■ What you are asked to do
Update the items below by replacing every "Identify" with "Determine", leaving everything else unchanged.

■ Source material
^^^^^^^^^^^^^^^^

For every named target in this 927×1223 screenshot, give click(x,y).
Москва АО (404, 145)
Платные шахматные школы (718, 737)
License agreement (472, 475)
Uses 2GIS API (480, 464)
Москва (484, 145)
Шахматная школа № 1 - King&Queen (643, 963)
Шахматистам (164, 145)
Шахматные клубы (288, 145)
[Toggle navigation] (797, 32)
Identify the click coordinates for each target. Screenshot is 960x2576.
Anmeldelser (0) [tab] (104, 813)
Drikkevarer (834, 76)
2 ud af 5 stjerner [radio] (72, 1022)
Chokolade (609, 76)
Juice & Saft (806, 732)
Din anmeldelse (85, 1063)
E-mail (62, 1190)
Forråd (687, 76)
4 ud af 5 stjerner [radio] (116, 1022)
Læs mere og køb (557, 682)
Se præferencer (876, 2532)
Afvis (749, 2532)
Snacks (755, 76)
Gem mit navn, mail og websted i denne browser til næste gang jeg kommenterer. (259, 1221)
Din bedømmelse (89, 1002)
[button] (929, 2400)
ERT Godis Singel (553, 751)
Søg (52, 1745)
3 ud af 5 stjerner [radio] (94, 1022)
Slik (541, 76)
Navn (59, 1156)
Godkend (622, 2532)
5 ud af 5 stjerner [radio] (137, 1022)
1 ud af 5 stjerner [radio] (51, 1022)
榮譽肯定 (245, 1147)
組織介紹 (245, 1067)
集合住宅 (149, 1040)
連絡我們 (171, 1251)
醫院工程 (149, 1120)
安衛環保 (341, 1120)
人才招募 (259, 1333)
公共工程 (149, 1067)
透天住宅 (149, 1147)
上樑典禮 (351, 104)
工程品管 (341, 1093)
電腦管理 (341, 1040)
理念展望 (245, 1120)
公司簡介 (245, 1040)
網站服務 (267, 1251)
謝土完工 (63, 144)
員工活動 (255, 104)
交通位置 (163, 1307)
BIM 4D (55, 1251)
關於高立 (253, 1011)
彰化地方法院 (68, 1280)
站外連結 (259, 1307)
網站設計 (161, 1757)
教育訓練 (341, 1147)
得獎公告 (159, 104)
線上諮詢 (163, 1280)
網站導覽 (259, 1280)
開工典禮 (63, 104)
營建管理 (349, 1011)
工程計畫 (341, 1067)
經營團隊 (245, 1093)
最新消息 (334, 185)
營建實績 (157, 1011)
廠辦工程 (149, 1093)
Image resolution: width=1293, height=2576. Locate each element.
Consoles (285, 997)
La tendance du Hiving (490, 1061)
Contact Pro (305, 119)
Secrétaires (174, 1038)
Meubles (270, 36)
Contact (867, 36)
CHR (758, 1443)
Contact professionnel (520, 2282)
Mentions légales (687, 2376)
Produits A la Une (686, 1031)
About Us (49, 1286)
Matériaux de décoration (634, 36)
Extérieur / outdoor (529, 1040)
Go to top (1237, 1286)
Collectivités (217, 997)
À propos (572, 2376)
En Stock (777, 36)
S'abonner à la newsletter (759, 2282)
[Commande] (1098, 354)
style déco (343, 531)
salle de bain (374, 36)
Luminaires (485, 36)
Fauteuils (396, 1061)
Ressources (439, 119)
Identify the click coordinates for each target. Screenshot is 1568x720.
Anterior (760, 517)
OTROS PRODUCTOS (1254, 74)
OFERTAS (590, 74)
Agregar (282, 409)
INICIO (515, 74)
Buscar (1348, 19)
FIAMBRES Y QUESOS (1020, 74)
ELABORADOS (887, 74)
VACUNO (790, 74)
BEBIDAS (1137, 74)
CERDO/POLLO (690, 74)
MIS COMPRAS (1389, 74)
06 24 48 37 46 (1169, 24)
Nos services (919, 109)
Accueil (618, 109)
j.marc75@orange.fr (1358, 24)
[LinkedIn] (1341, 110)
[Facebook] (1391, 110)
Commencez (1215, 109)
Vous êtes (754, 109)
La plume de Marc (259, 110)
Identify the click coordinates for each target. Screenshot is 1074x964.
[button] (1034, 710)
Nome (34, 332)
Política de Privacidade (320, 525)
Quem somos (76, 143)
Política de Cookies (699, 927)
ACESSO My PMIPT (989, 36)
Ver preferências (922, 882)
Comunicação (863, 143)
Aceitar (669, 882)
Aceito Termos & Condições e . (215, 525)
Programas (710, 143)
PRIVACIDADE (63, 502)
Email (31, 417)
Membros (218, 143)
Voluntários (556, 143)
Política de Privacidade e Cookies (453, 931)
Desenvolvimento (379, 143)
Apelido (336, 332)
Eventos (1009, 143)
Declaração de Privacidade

^^^^^^^^^^^^^^^^

■ Final result
For every named target in this 927×1223 screenshot, give click(x,y).
Москва АО (404, 145)
Платные шахматные школы (718, 737)
License agreement (472, 475)
Uses 2GIS API (480, 464)
Москва (484, 145)
Шахматная школа № 1 - King&Queen (643, 963)
Шахматистам (164, 145)
Шахматные клубы (288, 145)
[Toggle navigation] (797, 32)
Determine the click coordinates for each target. Screenshot is 960x2576.
Anmeldelser (0) [tab] (104, 813)
Drikkevarer (834, 76)
2 ud af 5 stjerner [radio] (72, 1022)
Chokolade (609, 76)
Juice & Saft (806, 732)
Din anmeldelse (85, 1063)
E-mail (62, 1190)
Forråd (687, 76)
4 ud af 5 stjerner [radio] (116, 1022)
Læs mere og køb (557, 682)
Se præferencer (876, 2532)
Afvis (749, 2532)
Snacks (755, 76)
Gem mit navn, mail og websted i denne browser til næste gang jeg kommenterer. (259, 1221)
Din bedømmelse (89, 1002)
[button] (929, 2400)
ERT Godis Singel (553, 751)
Søg (52, 1745)
3 ud af 5 stjerner [radio] (94, 1022)
Slik (541, 76)
Navn (59, 1156)
Godkend (622, 2532)
5 ud af 5 stjerner [radio] (137, 1022)
1 ud af 5 stjerner [radio] (51, 1022)
榮譽肯定 (245, 1147)
組織介紹 (245, 1067)
集合住宅 (149, 1040)
連絡我們 (171, 1251)
醫院工程 (149, 1120)
安衛環保 (341, 1120)
人才招募 (259, 1333)
公共工程 (149, 1067)
透天住宅 (149, 1147)
上樑典禮 (351, 104)
工程品管 (341, 1093)
電腦管理 (341, 1040)
理念展望 (245, 1120)
公司簡介 (245, 1040)
網站服務 (267, 1251)
謝土完工 (63, 144)
員工活動 (255, 104)
交通位置 (163, 1307)
BIM 4D (55, 1251)
關於高立 (253, 1011)
彰化地方法院 (68, 1280)
站外連結 (259, 1307)
網站設計 (161, 1757)
教育訓練 (341, 1147)
得獎公告 (159, 104)
線上諮詢 (163, 1280)
網站導覽 (259, 1280)
開工典禮 (63, 104)
營建管理 (349, 1011)
工程計畫 (341, 1067)
經營團隊 (245, 1093)
最新消息 (334, 185)
營建實績 (157, 1011)
廠辦工程 (149, 1093)
Image resolution: width=1293, height=2576. Locate each element.
Consoles (285, 997)
La tendance du Hiving (490, 1061)
Contact Pro (305, 119)
Secrétaires (174, 1038)
Meubles (270, 36)
Contact (867, 36)
CHR (758, 1443)
Contact professionnel (520, 2282)
Mentions légales (687, 2376)
Produits A la Une (686, 1031)
About Us (49, 1286)
Matériaux de décoration (634, 36)
Extérieur / outdoor (529, 1040)
Go to top (1237, 1286)
Collectivités (217, 997)
À propos (572, 2376)
En Stock (777, 36)
S'abonner à la newsletter (759, 2282)
[Commande] (1098, 354)
style déco (343, 531)
salle de bain (374, 36)
Luminaires (485, 36)
Fauteuils (396, 1061)
Ressources (439, 119)
Determine the click coordinates for each target. Screenshot is 1568x720.
Anterior (760, 517)
OTROS PRODUCTOS (1254, 74)
OFERTAS (590, 74)
Agregar (282, 409)
INICIO (515, 74)
Buscar (1348, 19)
FIAMBRES Y QUESOS (1020, 74)
ELABORADOS (887, 74)
VACUNO (790, 74)
BEBIDAS (1137, 74)
CERDO/POLLO (690, 74)
MIS COMPRAS (1389, 74)
06 24 48 37 46 (1169, 24)
Nos services (919, 109)
Accueil (618, 109)
j.marc75@orange.fr (1358, 24)
[LinkedIn] (1341, 110)
[Facebook] (1391, 110)
Commencez (1215, 109)
Vous êtes (754, 109)
La plume de Marc (259, 110)
Determine the click coordinates for each target. Screenshot is 1074x964.
[button] (1034, 710)
Nome (34, 332)
Política de Privacidade (320, 525)
Quem somos (76, 143)
Política de Cookies (699, 927)
ACESSO My PMIPT (989, 36)
Ver preferências (922, 882)
Comunicação (863, 143)
Aceitar (669, 882)
Aceito Termos & Condições e . (215, 525)
Programas (710, 143)
PRIVACIDADE (63, 502)
Email (31, 417)
Membros (218, 143)
Voluntários (556, 143)
Política de Privacidade e Cookies (453, 931)
Desenvolvimento (379, 143)
Apelido (336, 332)
Eventos (1009, 143)
Declaração de Privacidade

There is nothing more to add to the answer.